#### THE PROBLEM:
Skip the images and restate every line of the records exactly.

#### AVAILABLE RECORDS:
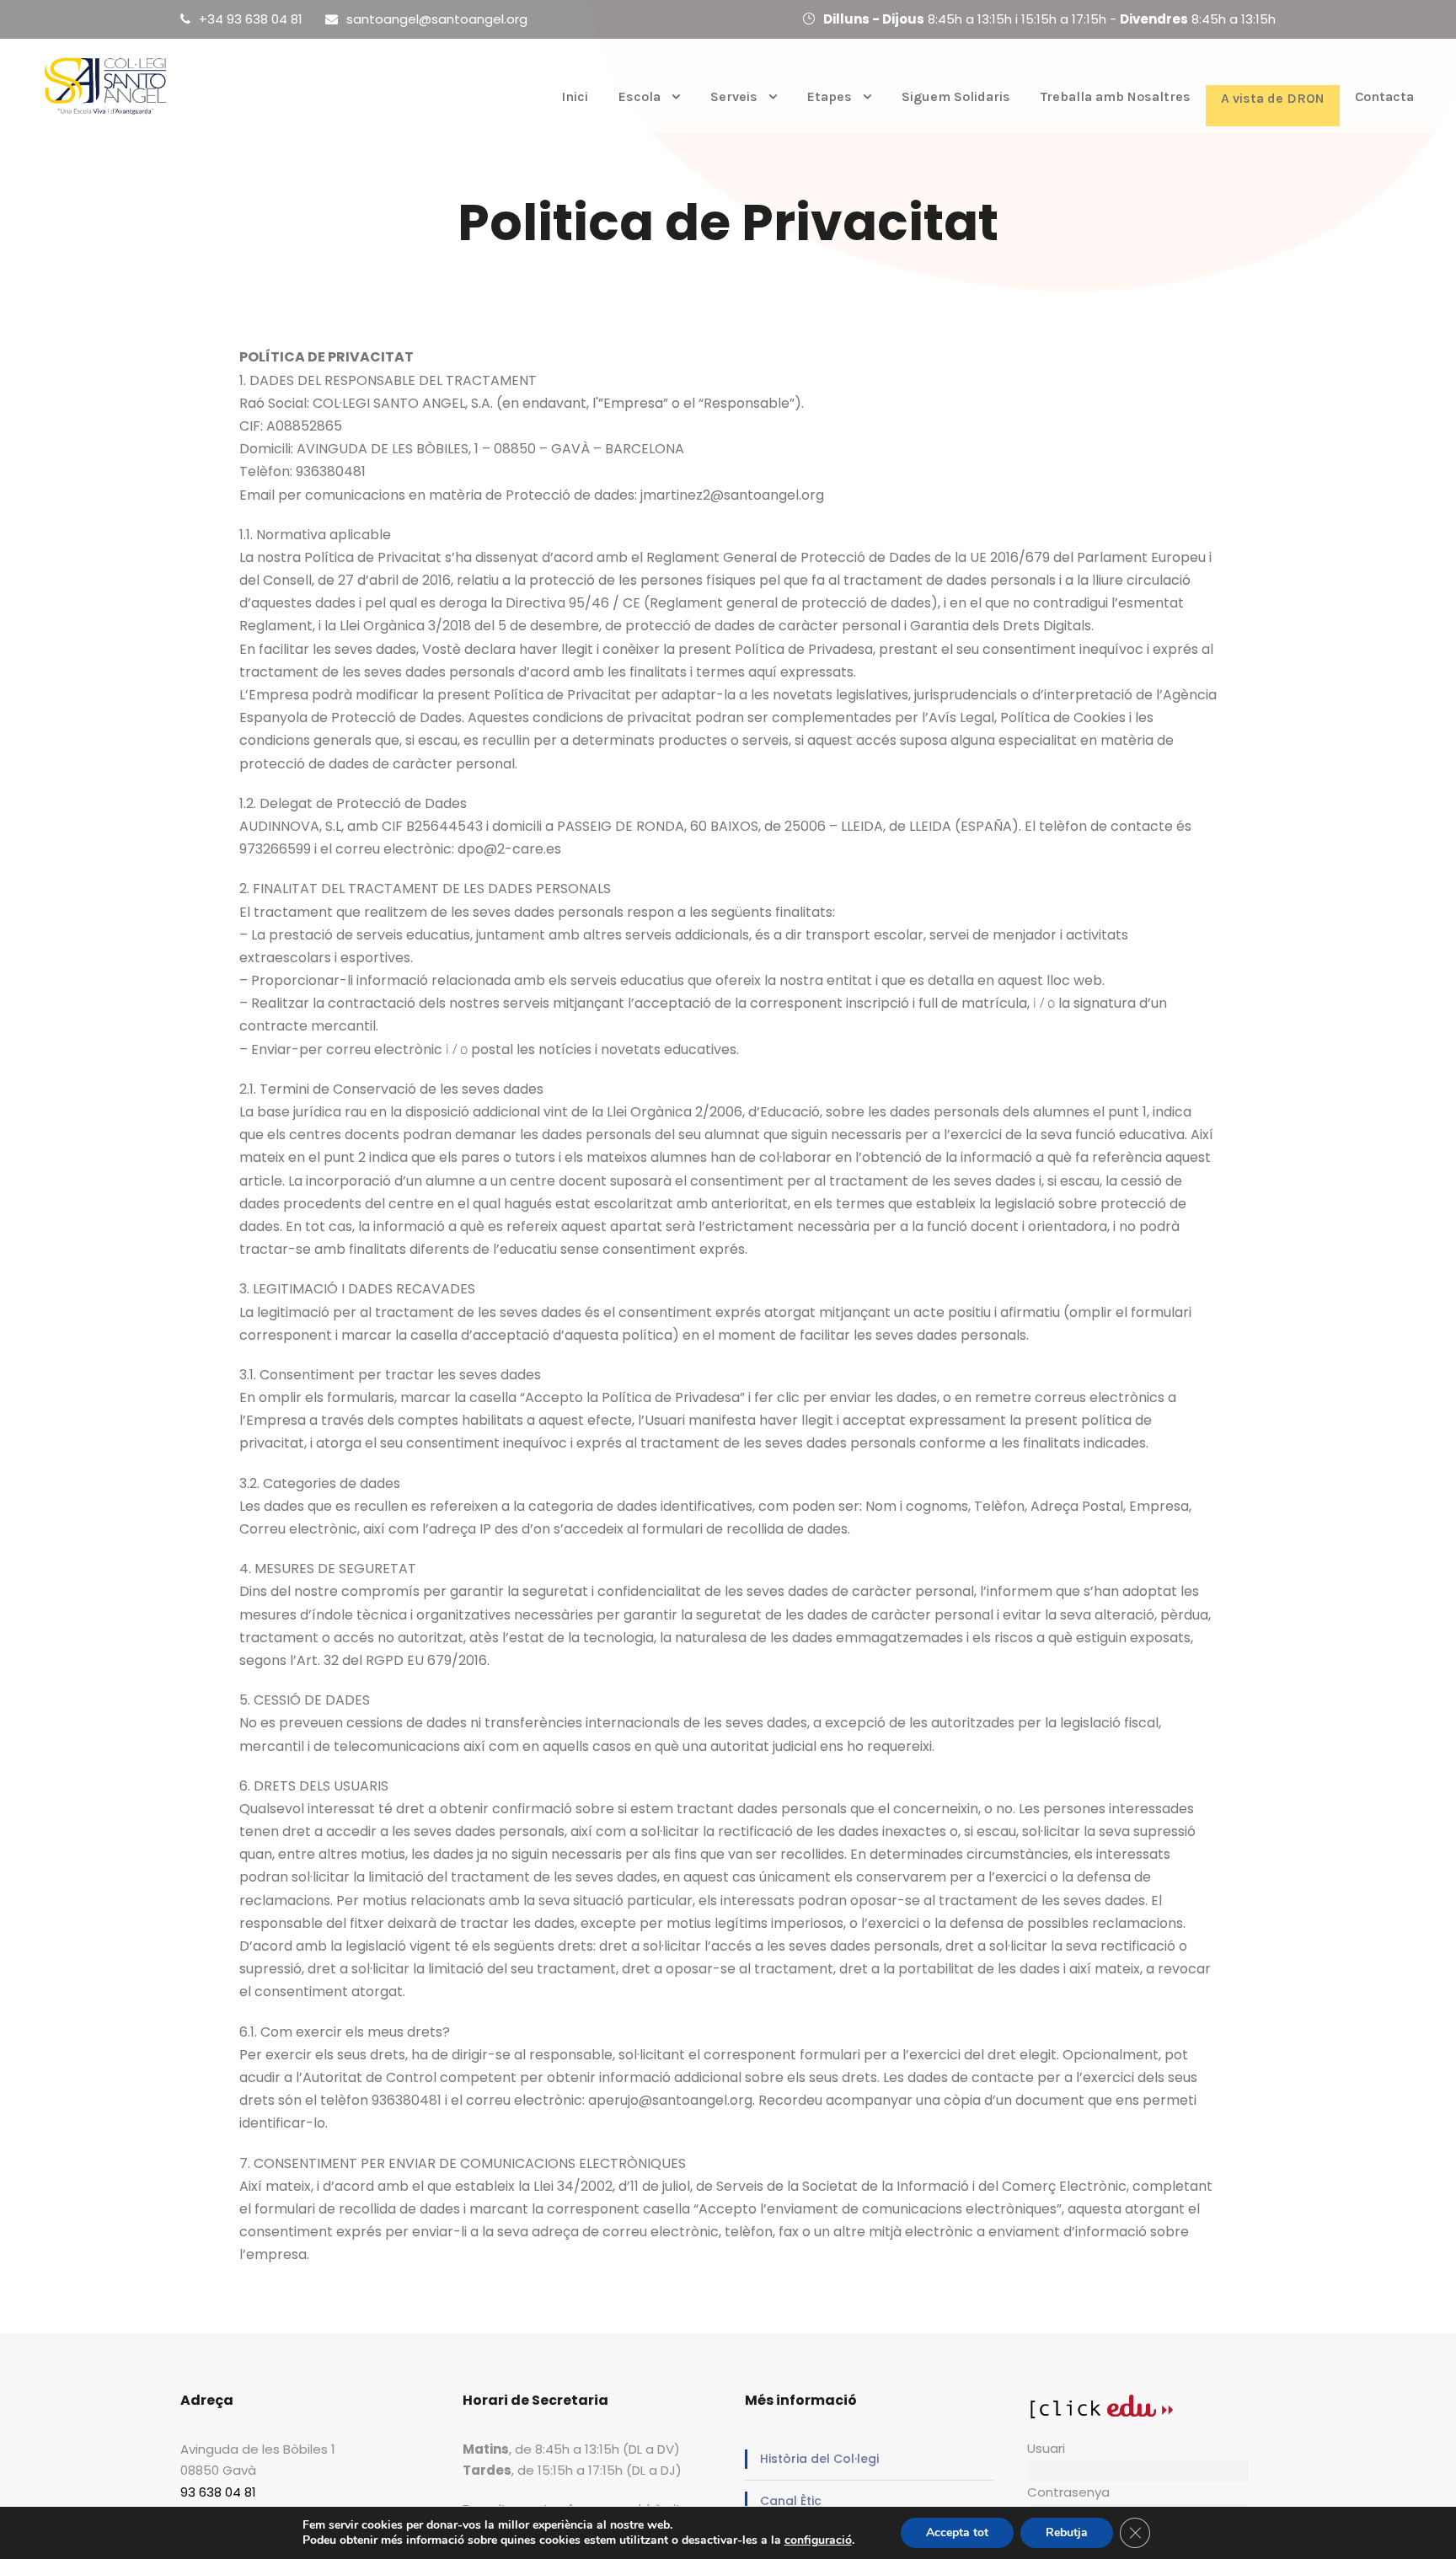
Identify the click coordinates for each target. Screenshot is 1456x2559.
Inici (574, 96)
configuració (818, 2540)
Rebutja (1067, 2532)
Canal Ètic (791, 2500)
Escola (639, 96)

#### EXERCISE OUTPUT:
Identify the click coordinates for each target. Screenshot is 1456x2559.
Inici (574, 96)
configuració (818, 2540)
Rebutja (1067, 2532)
Canal Ètic (791, 2500)
Escola (639, 96)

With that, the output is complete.